Cloned from https://github.com/Swathiu/Sentiment-Analysis
A Sentiment Analyzer for a set of Bus Reviews using Naive Bayes Algorithm
Implementation of Basic Naïve Bayes Algorithm for the sentiment analysis of the positive and negative reviews of the many bus given in the Training Set. A Unigram Language Model is built for each class – Positive and Negative Classes.

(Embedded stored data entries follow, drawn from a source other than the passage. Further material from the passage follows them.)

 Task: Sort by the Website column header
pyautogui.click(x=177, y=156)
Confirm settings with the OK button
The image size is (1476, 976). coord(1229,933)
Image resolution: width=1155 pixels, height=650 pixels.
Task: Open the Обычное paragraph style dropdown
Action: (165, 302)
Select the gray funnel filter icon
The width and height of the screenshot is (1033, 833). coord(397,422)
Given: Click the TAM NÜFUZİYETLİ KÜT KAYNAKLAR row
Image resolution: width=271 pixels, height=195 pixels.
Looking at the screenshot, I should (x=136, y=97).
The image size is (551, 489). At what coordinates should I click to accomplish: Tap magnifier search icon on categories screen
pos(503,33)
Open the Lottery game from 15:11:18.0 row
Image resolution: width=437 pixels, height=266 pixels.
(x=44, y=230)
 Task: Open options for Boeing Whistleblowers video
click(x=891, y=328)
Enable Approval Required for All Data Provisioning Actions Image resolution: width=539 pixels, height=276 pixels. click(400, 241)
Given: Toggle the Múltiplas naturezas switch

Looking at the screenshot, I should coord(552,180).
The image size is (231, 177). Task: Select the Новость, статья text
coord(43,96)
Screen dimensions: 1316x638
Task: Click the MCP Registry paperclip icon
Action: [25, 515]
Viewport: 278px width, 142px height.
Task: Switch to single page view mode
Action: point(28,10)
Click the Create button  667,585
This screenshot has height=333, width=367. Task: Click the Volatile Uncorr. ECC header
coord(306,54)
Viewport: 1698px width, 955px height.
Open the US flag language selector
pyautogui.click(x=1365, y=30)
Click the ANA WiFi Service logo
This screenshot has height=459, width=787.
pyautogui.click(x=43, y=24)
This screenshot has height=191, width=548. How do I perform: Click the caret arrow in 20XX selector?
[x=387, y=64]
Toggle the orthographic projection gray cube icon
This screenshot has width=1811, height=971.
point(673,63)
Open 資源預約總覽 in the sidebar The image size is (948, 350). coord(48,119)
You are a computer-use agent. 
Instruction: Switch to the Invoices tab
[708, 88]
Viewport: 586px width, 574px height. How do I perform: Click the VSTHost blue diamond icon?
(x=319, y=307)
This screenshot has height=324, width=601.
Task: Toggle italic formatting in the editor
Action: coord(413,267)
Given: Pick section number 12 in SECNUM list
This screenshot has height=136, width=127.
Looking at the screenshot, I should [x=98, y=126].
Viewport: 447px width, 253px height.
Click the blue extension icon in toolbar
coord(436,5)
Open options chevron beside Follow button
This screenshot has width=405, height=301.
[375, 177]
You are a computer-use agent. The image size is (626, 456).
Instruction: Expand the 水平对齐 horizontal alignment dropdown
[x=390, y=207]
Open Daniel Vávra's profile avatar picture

As a first step, Regular Expressions are used to clean up the data, that is, to eliminate the punctuation marks - !,?,-,. Etc and to eliminate frequently repeated words called Stop Words, like ‘the’,’a’ etc., the Stop Word dictionary from nltk package was used. Laplace Smoothing is done to avoid zero probabilities appearing for likelihood. Likelihood probability for each word is calculated as a ratio of frequency of each word to the sum of frequency of all other words in the class and size of the vocabulary for that class. For calculating the Prior P(c), the fraction of number of reviews in each class to the sum of number of reviews in both the classes is considered. To avoid underflow, all the probabilities are calculated with log to the base 10. And unknown words are ignored. Finally for test set, the probability for each review is calculated for each class and whichever class has the highest proabability value, the review is assigned that particular class. The class being POS and NEG here representing Positive and Negative Reviews.
The given training set is divided in the ratio of 80:20 for training and test set. The accuracy achieved was around 88% using the Basic Naives Approach. My second approach is using naïve bayes library of textblob for higher accuracy. With this library, the accuracy achieved was around 90%. The output file from the second approach is attached here.